Hesjedal est arrivé à la route en 2004, a couru deux ans avec Lance Armstrong, puis il est passé chez les Suisses de Phonak avec... Floyd Landis. Être cynique, Dieu m'en garde, être cynique, je vous dirais que c'est quand même un peu dommage qu'il ait déjà arrêté de se doper à ce moment-là, il venait de se faire donner un cours d'initiation à l'EPO par un vrai nono - le Danois Michael Rasmussen -, voilà qu'il tombe sur deux pros de la chose. Trop tard, les boys, j'en prends plus.

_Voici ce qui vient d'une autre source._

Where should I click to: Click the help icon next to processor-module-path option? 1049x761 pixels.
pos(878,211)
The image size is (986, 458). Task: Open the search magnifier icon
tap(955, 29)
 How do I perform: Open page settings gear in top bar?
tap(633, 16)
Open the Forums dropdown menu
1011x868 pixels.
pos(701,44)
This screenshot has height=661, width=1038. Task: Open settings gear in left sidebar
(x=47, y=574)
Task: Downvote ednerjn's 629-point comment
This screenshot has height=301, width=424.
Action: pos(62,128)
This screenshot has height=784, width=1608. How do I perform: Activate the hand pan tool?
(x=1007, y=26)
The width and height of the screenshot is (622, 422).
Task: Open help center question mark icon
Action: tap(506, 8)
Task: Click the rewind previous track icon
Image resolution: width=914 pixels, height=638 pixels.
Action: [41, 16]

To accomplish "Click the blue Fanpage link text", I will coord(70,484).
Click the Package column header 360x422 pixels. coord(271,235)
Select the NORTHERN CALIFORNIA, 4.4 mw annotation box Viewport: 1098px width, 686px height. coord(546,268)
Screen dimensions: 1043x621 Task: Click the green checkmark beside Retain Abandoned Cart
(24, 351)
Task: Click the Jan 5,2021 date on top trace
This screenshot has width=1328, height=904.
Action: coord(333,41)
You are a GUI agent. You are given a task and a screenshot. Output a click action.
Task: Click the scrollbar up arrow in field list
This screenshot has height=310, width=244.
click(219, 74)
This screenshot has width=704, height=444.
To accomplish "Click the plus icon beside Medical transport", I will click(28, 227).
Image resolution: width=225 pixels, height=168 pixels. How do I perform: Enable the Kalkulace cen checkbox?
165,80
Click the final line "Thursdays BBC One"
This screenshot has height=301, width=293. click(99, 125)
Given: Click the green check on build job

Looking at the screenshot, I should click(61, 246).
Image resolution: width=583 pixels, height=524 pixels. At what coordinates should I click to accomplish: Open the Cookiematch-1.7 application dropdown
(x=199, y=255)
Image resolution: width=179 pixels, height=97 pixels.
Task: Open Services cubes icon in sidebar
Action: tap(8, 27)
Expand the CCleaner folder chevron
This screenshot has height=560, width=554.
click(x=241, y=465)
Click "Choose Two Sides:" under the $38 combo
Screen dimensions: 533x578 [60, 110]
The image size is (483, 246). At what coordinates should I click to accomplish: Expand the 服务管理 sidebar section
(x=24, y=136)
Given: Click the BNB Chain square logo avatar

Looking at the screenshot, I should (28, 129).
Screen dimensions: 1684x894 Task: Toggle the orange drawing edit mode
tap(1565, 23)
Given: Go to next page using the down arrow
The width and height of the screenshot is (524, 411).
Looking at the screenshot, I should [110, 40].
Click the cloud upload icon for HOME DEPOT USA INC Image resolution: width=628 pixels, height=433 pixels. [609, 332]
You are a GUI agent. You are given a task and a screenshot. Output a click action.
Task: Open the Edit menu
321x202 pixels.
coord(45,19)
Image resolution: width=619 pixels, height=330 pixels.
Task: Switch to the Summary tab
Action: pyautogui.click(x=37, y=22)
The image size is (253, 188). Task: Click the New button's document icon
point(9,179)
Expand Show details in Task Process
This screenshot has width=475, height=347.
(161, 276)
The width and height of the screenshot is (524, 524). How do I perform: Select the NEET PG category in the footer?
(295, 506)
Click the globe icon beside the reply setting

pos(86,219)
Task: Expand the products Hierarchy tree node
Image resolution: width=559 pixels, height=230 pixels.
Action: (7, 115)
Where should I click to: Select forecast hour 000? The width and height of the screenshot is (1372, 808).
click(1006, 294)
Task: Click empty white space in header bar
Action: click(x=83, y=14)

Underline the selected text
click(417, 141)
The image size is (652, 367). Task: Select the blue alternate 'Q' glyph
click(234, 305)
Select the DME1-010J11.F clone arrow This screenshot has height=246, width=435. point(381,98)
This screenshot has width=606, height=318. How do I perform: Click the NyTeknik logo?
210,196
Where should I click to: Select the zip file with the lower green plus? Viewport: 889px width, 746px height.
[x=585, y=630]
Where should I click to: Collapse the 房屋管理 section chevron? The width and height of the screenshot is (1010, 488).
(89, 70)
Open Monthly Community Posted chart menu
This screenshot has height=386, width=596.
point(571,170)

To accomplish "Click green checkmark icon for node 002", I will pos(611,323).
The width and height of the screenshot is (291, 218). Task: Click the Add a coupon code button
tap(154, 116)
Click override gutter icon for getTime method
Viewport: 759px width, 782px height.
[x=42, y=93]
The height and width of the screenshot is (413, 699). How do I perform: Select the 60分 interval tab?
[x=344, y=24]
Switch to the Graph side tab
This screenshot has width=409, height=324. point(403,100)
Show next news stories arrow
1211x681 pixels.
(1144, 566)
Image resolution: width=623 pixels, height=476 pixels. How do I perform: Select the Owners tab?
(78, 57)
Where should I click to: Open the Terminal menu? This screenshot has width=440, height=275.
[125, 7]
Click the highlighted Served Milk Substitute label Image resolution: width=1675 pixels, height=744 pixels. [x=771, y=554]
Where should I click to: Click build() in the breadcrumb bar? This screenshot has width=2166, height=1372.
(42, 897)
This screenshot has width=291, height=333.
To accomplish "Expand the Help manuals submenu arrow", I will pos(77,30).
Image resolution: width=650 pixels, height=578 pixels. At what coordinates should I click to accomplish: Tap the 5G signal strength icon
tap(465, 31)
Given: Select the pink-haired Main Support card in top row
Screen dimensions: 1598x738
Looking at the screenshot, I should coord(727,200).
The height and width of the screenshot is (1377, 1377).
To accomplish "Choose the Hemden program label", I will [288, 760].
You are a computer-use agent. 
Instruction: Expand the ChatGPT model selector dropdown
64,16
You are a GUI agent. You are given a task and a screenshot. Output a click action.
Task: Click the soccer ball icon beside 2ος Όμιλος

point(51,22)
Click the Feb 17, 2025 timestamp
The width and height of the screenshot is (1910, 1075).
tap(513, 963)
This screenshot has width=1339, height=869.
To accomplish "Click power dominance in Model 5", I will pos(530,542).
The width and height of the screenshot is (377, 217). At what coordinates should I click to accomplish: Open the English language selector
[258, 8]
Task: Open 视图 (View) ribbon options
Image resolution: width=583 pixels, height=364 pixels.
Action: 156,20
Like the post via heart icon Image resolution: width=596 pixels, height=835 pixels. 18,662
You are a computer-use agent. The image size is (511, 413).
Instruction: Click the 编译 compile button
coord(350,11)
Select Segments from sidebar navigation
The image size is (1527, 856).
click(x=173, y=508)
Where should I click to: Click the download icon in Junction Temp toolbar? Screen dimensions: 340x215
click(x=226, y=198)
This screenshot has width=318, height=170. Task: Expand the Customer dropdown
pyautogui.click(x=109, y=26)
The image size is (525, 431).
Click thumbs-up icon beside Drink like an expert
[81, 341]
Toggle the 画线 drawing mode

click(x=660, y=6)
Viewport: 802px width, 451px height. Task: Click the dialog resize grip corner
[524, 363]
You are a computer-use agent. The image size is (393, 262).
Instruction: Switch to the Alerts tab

J'imagine la tête d'Armstrong: T'es sûr t'en veux pas un peu?

Je viens de te le dire, Lance, t'es sourd? J'en prends plus.

En 2008, Hesjedal rejoint Garmin avec qui il est toujours, Garmin qui lave plus blanc, qui a déjà refait une virginité à Zabriskie, Millar, Vande Velde, Danielson et au grand boss, Jonathan Vaughters, pour dire que Hesjedal sera en bonne compagnie. Avec Garmin, Hesjedal va collectionner les places d'honneur, que ce soit dans les classiques ou les grands tours, une étape du Tour d'Espagne, 2e de l'Amstel, 6e du Tour de France 2010, pour finalement gagner le Tour d'Italie en 2012.

On n'en a rien su - pourquoi on nous le dirait? ça ne regarde personne - , on n'en a rien su, mais il y a un an, Hesjedal a avoué s'être dopé lorsqu'il a été contacté par l'Agence américaine antidopage (USADA). Un coup parti, il s'est ouvert aussi de sa faute au Centre canadien pour l'éthique dans le sport.

Il a fait hier des excuses bien senties à ses fans, à ses amis, à sa famille, à ses coéquipiers, à ses commanditaires, même aux journalistes, à la planète cycliste entière qui s'est dépêchée de le citer en exemple. Même le terrible président de la USADA, Travis Tygart, en pleurait presque de reconnaissance: «Des athlètes comme Ryder Hesjedal, complètement coopératifs, complètement transparents dans leur témoignage et qui assument leurs responsabilités sans rechigner, sont la plus belle promesse d'un avenir meilleur pour le cyclisme.»

Tadam.

On sait, je vous l'ai dit tantôt, que c'est le Danois Michael Rasmussen qui, en 2003, a montré à Ryder Hesjedal comment se doper.

Ce que j'aimerais savoir, là tout de suite, c'est le nom de l'agence de relations publiques qui a transformé quelques petites shots d'érythropoïétine en une grosse dose d'héroïsme qui va assurer un meilleur avenir au cyclisme.

Vous savez un autre truc qui serait pas mal aussi pour assurer un meilleur avenir au cyclisme? Qu'on arrête juste cinq petites minutes de nous prendre pour des cons.